Retype, exactly and with nothing added, the lines from the one showing "Tap the browser home icon" through the final line of the material. Omit pictures.

···

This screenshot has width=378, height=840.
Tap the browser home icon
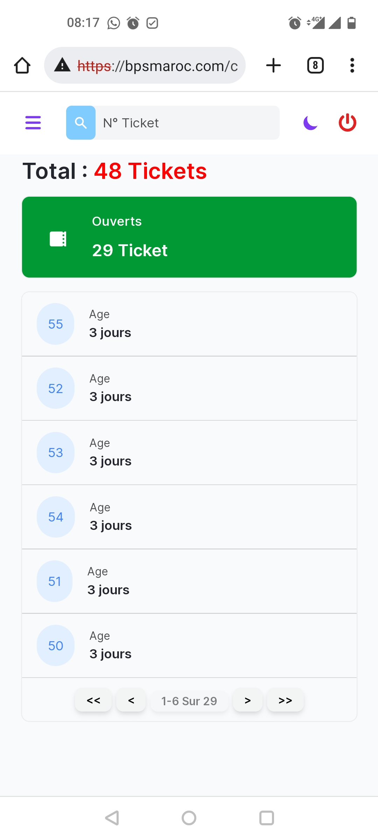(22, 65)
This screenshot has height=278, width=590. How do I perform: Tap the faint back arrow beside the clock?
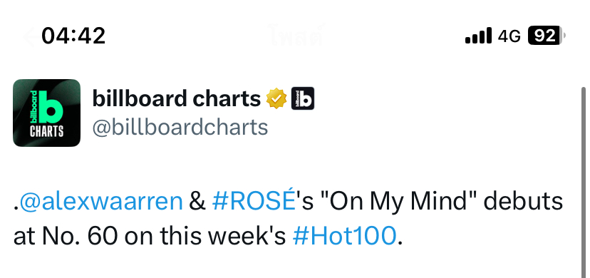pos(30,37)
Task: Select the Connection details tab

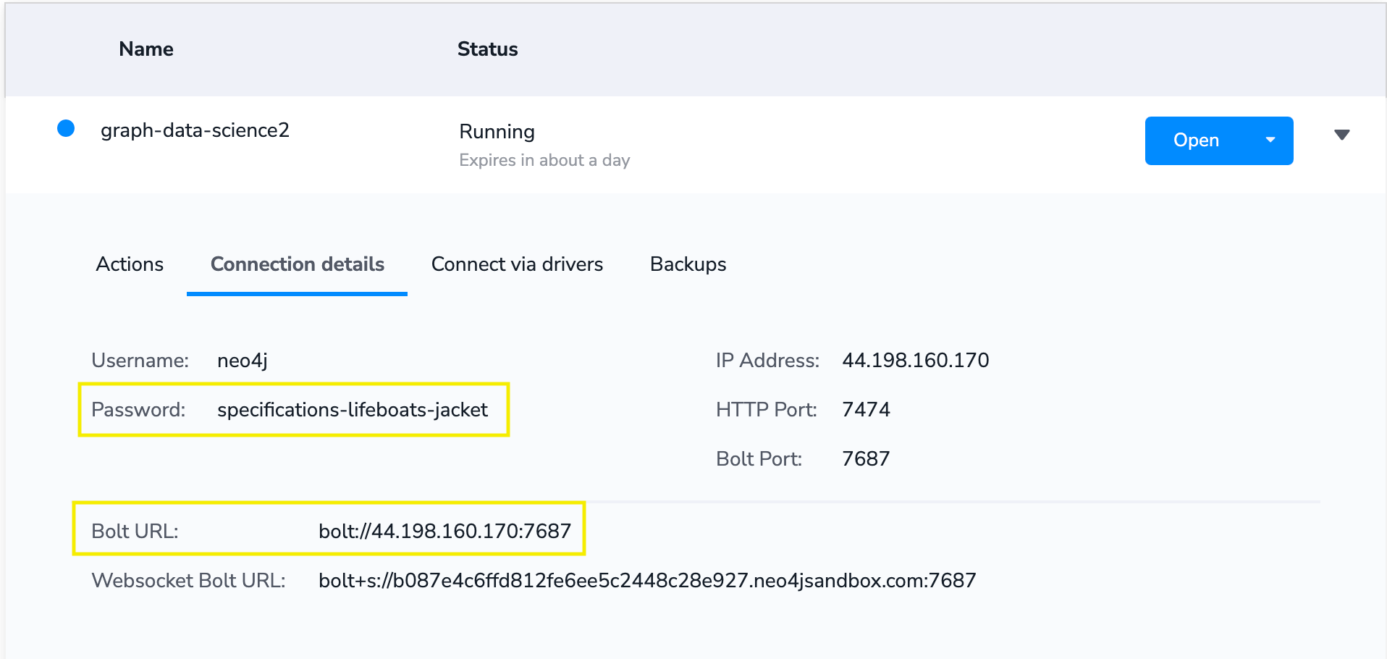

···

#### [SOLUTION FOR THIS TASK]
Tap the browser home icon
(22, 65)
This screenshot has height=278, width=590. How do I perform: Tap the faint back arrow beside the clock?
pos(30,37)
Task: Select the Connection details tab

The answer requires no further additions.